Le président américain a toutefois relativisé ces révélations lors d’un entretien accordé au Washington Post, estimant qu’il ne s’agissait pas d’une nouvelle menace.
« Israël n’a rien découvert de nouveau. Je suis leur cible numéro un depuis longtemps », a-t-il déclaré, affirmant que l’Iran chercherait à l’éliminer depuis plusieurs années.
La tension est montée d’un cran après les déclarations du nouveau guide suprême iranien, Mojtaba Khamenei, qui a succédé à son père, Ali Khamenei, tué lors des premières frappes contre l’Iran à la fin du mois de février.

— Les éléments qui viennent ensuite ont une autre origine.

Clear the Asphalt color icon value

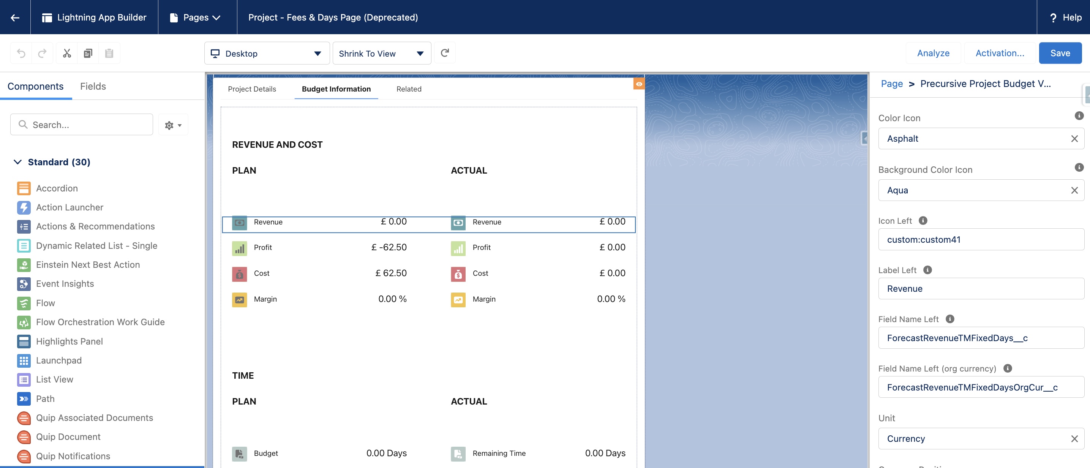(1074, 139)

Dans un message diffusé sur Telegram et rapporté par Reuters, Mojtaba Khamenei a juré de « venger le sang du chef martyr », affirmant que cette vengeance constituait « une exigence de la nation » et qu’elle devait être menée à son terme.
Lors des funérailles de son père, plusieurs participants ont également brandi des banderoles appelant à la mort de Donald Trump, illustrant le climat de forte hostilité entre les deux pays.
Ces déclarations interviennent alors que les relations entre les États-Unis et l’Iran demeurent particulièrement tendues, sur fond d’informations évoquant un présumé complot iranien contre Donald Trump.
Dans un message publié sur sa plateforme Truth Social, le président américain a indiqué que Téhéran avait demandé la poursuite des discussions avec Washington et que les États-Unis avaient accepté de reprendre les négociations. Il a toutefois affirmé que le cessez-le-feu entre les deux pays était désormais terminé.